WHAT IS BEING ASKED — Of the entries below, return only those lines from the line with "MISTERIJE (45, 2113)" to the line with "Schreibdienst (21, 66)", exactly, both included.

INFORMATION SHOWN START

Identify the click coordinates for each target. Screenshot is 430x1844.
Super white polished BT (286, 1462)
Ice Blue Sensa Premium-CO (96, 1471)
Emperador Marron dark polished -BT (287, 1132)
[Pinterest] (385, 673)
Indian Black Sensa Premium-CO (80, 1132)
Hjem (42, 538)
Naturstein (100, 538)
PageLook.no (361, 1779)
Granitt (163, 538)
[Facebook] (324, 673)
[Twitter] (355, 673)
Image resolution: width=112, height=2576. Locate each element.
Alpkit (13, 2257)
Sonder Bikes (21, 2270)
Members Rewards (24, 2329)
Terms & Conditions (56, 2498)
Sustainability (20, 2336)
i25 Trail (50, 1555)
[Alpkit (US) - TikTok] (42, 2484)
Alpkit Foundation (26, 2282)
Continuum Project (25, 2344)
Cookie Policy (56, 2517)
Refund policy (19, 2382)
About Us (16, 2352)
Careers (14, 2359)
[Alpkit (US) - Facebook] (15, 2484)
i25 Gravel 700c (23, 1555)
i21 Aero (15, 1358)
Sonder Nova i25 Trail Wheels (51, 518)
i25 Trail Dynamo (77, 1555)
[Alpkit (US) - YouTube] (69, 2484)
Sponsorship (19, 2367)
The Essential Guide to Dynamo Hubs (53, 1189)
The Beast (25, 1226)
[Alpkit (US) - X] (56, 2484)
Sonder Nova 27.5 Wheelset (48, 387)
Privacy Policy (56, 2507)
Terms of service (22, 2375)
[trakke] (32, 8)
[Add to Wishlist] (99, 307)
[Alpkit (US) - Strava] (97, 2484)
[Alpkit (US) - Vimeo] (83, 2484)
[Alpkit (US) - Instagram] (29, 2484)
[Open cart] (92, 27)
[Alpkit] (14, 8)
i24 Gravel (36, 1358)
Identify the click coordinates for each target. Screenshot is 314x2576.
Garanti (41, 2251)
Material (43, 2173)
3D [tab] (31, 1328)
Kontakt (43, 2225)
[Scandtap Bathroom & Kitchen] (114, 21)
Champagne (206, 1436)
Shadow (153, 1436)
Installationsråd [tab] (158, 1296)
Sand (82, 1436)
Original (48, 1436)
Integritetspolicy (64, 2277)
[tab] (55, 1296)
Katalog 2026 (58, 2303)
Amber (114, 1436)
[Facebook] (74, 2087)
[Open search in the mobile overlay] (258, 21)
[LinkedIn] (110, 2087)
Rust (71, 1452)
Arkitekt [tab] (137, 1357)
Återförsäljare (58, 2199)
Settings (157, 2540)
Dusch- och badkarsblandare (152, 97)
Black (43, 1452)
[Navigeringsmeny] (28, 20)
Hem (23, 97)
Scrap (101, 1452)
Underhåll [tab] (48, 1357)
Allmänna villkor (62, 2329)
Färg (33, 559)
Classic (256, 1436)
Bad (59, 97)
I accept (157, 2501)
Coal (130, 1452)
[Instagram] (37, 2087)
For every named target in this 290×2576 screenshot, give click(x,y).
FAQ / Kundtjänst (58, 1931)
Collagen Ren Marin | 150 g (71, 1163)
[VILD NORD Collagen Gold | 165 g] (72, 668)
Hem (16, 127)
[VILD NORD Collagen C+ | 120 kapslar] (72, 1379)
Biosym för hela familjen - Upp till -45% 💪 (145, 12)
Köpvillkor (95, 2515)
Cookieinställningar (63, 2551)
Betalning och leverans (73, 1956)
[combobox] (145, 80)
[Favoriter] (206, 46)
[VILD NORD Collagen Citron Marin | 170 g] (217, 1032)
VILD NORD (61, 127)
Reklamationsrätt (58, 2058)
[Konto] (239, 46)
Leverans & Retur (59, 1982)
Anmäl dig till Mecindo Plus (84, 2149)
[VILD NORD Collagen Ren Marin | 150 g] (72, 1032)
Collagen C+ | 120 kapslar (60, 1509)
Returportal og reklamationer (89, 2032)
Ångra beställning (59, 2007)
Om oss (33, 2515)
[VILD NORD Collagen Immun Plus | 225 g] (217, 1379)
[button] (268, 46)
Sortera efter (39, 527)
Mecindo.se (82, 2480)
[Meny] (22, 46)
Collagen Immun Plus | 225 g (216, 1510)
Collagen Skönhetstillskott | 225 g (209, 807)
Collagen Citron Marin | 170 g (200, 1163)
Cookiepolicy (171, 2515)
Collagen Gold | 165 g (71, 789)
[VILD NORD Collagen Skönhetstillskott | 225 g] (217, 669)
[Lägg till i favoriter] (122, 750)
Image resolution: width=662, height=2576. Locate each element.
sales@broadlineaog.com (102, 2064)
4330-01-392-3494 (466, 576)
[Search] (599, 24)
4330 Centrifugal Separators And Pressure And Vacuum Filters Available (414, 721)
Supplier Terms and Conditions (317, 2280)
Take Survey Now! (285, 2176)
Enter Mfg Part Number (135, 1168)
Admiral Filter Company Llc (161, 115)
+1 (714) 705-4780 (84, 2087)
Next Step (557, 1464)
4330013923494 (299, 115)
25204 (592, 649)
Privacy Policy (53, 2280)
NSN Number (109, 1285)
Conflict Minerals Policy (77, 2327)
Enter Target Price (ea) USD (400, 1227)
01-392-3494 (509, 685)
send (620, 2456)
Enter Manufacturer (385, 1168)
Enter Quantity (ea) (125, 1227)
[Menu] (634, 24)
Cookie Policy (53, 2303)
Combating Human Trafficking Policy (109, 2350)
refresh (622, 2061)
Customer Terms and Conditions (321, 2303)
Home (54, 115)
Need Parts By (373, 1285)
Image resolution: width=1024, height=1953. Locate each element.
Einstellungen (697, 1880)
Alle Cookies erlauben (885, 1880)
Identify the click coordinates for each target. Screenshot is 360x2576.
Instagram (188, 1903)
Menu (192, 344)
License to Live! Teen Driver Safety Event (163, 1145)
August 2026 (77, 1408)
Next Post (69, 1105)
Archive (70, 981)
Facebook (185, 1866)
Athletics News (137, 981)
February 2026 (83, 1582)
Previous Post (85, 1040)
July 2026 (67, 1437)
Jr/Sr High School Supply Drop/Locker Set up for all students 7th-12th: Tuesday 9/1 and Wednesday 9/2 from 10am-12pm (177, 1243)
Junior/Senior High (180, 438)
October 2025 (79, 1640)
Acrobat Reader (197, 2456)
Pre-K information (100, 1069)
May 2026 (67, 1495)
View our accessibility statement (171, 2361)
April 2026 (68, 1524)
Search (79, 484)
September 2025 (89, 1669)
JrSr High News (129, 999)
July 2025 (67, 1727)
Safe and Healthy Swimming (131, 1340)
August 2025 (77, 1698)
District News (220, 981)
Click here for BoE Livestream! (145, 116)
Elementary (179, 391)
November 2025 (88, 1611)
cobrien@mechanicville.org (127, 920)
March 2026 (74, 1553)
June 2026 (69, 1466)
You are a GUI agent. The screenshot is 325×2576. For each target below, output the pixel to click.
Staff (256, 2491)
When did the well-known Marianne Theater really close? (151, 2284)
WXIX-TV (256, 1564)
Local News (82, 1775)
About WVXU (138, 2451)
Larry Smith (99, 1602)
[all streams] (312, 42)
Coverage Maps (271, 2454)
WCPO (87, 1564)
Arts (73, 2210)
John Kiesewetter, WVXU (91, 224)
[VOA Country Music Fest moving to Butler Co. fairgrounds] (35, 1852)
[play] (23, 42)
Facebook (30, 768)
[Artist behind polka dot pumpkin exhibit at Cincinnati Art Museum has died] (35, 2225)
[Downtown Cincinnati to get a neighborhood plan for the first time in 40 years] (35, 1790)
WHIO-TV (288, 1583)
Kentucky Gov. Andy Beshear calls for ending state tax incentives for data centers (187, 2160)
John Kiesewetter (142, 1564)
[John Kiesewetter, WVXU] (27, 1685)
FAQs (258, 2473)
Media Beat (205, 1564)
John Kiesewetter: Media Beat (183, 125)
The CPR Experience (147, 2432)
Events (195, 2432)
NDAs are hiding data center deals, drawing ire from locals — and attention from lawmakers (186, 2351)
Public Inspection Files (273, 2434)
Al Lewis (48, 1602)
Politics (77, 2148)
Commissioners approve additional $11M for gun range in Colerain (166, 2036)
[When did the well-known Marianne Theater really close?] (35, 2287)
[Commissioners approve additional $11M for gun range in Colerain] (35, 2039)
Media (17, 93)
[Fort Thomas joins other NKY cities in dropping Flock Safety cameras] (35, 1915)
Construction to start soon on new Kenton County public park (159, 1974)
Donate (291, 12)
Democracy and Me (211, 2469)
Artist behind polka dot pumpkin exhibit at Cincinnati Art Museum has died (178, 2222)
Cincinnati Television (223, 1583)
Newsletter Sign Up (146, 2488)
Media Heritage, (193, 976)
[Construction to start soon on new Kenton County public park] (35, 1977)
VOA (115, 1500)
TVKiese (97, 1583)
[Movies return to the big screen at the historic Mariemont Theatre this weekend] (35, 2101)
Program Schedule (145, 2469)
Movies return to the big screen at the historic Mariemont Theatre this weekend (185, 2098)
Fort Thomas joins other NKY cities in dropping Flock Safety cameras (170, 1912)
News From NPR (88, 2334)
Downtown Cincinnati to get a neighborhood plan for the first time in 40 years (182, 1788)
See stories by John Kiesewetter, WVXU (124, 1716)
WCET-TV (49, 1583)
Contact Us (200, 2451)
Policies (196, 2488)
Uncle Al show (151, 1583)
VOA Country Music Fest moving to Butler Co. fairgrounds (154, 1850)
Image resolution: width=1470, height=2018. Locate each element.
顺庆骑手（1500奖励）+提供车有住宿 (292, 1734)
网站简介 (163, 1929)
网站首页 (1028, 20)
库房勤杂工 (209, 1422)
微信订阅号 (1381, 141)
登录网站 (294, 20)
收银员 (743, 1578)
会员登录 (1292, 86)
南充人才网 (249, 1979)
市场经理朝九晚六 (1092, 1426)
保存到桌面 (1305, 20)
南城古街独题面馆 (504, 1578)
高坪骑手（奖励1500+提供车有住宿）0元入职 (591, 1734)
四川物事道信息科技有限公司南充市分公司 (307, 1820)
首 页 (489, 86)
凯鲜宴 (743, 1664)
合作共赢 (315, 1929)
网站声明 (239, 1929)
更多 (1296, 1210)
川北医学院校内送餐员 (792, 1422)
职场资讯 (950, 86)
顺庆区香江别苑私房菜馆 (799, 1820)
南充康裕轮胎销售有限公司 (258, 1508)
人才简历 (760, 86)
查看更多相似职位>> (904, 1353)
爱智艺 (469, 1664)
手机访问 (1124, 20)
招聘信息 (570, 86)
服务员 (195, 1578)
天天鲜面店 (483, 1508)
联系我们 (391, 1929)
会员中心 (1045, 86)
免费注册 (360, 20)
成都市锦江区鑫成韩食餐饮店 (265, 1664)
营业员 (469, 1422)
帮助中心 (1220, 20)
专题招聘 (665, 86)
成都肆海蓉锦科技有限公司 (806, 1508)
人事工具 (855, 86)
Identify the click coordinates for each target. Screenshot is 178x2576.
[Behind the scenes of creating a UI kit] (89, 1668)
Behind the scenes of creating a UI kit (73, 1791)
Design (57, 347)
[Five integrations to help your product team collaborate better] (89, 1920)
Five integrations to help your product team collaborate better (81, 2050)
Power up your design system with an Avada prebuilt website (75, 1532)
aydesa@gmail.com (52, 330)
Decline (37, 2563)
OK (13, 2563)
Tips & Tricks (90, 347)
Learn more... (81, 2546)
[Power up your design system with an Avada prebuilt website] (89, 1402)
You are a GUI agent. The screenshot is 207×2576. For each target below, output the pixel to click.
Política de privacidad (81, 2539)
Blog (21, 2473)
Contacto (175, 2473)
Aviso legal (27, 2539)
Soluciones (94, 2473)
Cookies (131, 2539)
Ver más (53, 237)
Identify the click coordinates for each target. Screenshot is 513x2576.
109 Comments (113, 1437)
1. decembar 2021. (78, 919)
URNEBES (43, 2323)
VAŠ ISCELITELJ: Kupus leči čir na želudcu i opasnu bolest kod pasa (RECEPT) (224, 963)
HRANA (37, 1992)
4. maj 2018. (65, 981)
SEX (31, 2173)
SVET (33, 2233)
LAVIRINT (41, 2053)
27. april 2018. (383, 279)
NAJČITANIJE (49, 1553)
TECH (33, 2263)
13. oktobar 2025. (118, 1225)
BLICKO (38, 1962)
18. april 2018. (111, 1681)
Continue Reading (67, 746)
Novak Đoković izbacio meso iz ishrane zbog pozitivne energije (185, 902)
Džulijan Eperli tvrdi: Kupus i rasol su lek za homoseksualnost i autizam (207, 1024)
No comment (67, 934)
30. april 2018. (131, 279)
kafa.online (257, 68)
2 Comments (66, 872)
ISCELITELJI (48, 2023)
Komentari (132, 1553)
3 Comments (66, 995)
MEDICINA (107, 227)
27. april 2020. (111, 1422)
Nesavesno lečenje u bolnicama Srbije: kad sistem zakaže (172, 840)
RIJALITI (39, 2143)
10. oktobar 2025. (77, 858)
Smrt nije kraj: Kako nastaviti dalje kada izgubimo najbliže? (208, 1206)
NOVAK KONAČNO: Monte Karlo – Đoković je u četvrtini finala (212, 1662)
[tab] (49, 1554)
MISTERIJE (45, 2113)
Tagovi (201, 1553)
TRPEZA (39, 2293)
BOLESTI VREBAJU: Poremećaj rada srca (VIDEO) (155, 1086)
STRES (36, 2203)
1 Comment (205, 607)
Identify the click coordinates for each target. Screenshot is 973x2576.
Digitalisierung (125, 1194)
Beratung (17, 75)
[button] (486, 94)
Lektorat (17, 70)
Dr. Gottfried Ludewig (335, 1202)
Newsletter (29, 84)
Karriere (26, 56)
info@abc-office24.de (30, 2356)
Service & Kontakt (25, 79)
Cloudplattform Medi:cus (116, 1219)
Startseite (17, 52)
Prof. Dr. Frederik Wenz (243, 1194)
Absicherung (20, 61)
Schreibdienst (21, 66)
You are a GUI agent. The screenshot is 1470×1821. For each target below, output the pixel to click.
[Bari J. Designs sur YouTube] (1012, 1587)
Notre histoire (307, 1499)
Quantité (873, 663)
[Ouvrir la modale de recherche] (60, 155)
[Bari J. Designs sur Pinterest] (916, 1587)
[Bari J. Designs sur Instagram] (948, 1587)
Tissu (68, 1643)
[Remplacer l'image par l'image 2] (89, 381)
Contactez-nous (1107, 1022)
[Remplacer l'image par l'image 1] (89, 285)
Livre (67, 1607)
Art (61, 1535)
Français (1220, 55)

INFORMATION SHOWN END

RESULT OF THIS EXERCISE —
MISTERIJE (45, 2113)
Tagovi (201, 1553)
TRPEZA (39, 2293)
BOLESTI VREBAJU: Poremećaj rada srca (VIDEO) (155, 1086)
STRES (36, 2203)
1 Comment (205, 607)
Identify the click coordinates for each target. Screenshot is 973x2576.
Digitalisierung (125, 1194)
Beratung (17, 75)
[button] (486, 94)
Lektorat (17, 70)
Dr. Gottfried Ludewig (335, 1202)
Newsletter (29, 84)
Karriere (26, 56)
info@abc-office24.de (30, 2356)
Service & Kontakt (25, 79)
Cloudplattform Medi:cus (116, 1219)
Startseite (17, 52)
Prof. Dr. Frederik Wenz (243, 1194)
Absicherung (20, 61)
Schreibdienst (21, 66)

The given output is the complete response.